Locate every line in the entries that contains the string "pixels", and copy each of those lines.

> **Supplied material**
------------
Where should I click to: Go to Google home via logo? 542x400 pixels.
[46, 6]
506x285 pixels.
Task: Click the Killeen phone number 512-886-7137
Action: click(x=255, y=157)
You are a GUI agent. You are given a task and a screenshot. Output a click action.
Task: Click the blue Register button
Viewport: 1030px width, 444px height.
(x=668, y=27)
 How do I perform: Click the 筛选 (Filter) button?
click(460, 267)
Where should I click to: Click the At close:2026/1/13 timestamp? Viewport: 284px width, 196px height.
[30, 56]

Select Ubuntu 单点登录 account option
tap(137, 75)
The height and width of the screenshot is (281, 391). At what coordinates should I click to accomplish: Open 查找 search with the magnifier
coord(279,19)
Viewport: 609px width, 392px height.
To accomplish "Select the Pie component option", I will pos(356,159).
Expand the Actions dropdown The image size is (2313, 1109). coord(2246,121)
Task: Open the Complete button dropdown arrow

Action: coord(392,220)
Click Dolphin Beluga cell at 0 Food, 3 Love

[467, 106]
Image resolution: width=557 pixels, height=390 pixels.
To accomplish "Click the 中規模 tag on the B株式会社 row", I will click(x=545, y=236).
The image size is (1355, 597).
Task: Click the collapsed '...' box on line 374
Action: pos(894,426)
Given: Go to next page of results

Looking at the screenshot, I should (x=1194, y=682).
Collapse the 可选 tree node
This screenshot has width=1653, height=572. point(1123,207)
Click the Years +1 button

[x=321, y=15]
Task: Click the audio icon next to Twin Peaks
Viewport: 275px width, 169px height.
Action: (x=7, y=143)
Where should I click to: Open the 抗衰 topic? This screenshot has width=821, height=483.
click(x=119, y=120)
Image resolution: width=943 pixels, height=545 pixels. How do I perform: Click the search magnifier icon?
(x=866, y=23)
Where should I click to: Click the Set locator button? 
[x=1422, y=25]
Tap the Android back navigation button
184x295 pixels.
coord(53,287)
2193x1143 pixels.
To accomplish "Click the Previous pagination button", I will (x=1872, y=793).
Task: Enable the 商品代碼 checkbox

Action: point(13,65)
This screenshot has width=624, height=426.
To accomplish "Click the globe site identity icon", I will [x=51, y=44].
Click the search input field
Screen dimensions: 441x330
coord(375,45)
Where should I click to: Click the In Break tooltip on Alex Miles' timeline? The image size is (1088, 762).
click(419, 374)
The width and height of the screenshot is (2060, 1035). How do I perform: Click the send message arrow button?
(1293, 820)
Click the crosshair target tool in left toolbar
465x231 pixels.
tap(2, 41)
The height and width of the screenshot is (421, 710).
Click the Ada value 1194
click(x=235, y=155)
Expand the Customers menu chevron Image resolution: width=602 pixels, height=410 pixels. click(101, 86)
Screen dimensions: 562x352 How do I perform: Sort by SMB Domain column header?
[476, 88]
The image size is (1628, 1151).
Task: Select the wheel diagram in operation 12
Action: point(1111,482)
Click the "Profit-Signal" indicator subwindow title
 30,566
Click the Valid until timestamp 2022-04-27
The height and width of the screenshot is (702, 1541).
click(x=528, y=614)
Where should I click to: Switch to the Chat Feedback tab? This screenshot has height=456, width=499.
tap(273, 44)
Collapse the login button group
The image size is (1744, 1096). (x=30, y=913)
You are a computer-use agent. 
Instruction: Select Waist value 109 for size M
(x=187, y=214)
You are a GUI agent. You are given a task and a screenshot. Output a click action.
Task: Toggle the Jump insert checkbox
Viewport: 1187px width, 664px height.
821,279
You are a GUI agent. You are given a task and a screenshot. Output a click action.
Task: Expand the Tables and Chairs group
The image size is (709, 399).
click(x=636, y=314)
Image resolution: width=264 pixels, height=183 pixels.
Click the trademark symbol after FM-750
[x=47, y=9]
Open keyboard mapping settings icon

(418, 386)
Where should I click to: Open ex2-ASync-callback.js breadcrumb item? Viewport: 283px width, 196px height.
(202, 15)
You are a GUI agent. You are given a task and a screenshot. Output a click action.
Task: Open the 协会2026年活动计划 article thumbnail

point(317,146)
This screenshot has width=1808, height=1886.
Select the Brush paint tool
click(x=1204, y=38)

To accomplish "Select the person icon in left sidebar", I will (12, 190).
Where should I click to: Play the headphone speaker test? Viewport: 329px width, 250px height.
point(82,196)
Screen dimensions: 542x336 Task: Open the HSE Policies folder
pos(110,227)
------------
> **Task response**
Where should I click to: Go to Google home via logo? 542x400 pixels.
506x285 pixels.
Image resolution: width=557 pixels, height=390 pixels.
Image resolution: width=943 pixels, height=545 pixels. How do I perform: Click the search magnifier icon?
184x295 pixels.
2193x1143 pixels.
465x231 pixels.
Expand the Customers menu chevron Image resolution: width=602 pixels, height=410 pixels. click(101, 86)
Image resolution: width=264 pixels, height=183 pixels.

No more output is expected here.